WHOの喫煙シーン「成人向け」勧告
世界保健機関(WHO)が喫煙シーンのある映画やドラマを「成人向け」に指定するよう各国政府に勧告したことが話題になっていますね。たとえば YOMIURI ONLINEでも、「賛成/反対」の意見募集をしています。皆さんはどんなご意見ですか?
1. 若者を喫煙に誘導しているとして、世界保健機関(WHO)が、喫煙シーンのある映画やドラマを「成人向け」に指定するよう各国政府に勧告しました。
WHOによると、登場人物や役者の行動に影響されやすい若者がまねをして喫煙を始めるケースが多いといい、米国では、新たに喫煙者となった青少年のうち、映画やドラマが直接的なきっかけとなって吸い始めた人の割合が37%に上るとの調査結果もあるそうです。

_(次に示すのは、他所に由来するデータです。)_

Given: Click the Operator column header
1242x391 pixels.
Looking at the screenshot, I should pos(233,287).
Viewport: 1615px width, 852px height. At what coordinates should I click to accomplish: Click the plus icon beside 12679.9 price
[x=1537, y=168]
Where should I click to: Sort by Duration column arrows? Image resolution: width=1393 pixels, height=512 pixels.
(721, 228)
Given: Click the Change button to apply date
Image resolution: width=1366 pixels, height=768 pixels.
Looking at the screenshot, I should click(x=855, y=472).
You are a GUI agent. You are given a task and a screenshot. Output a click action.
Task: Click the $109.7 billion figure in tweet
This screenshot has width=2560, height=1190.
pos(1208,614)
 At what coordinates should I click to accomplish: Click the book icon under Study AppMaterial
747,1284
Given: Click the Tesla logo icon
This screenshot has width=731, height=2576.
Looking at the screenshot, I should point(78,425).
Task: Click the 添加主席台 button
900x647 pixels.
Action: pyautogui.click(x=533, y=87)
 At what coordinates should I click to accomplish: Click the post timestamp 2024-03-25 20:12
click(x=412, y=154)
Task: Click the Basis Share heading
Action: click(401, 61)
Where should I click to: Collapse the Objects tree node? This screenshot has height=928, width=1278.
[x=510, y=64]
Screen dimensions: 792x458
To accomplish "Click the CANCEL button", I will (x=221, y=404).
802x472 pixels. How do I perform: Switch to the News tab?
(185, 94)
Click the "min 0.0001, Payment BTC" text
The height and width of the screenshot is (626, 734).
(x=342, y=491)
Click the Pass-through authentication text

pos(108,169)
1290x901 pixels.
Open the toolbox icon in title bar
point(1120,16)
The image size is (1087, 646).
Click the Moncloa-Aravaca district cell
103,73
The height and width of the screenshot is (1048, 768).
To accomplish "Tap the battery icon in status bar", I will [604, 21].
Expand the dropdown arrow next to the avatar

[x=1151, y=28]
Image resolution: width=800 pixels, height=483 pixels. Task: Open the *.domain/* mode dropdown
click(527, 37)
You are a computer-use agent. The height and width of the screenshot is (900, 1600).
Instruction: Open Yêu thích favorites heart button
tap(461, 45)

喫煙シーンの「成人向け」指定に賛成か反対かをお聞きします。ご意見も併せてお寄せください。
わたしは、この議論には2つの論点があると思います。
◎論点2「論理と心理」
観客・視聴者を「論理的」ととらえるか「心理的」ととらえるかでも、結果がちがってきます。
WHOの勧告は「健康&心理」の観点から規制案を勧告しています。
一方、反対の人に多いのは「表現&論理」からの主張です。つまり「表現の自由は大切」「直接煙がかかるわけでなく、映像の中の話なのだから、見る側が論理的に判断すればいい」という立場ですね。
これ自体は、どちらが絶対的に正しいというわけではありません。
社会的・時代的背景の中で、どの解決策に説得力があるかという問題になってきます。
たとえば、100年後の将来「喫煙」という行為が完全に過去の行為になり、一般の人々にとって縁遠いものとなったとします。
すると、「喫煙=葉っぱを燃やして不完全燃焼の煙を吸いこむこと」は時代劇で斬り合いをしているようなもので、22世紀の子供たちはそれを見てもほとんど影響を受けないかもしれません。
大きな流れでいえば、今は「喫煙社会→脱喫煙社会」へのまっただ中です。
- 「影響される子供が多いから規制すべきだ」
- 「いやいや、それは理性的に判断すればいいこと。表現の自由をむやみに規制すべきではない」
どちらの主張にもそれなりの理由があると思います。
皆さんがどちらの立場かはともかく、「質問学」ブログとしては、2つの論点(目的は何か、人間をどう捉えるか)が交錯する「議論の構造」に注目していただきたいと考えます。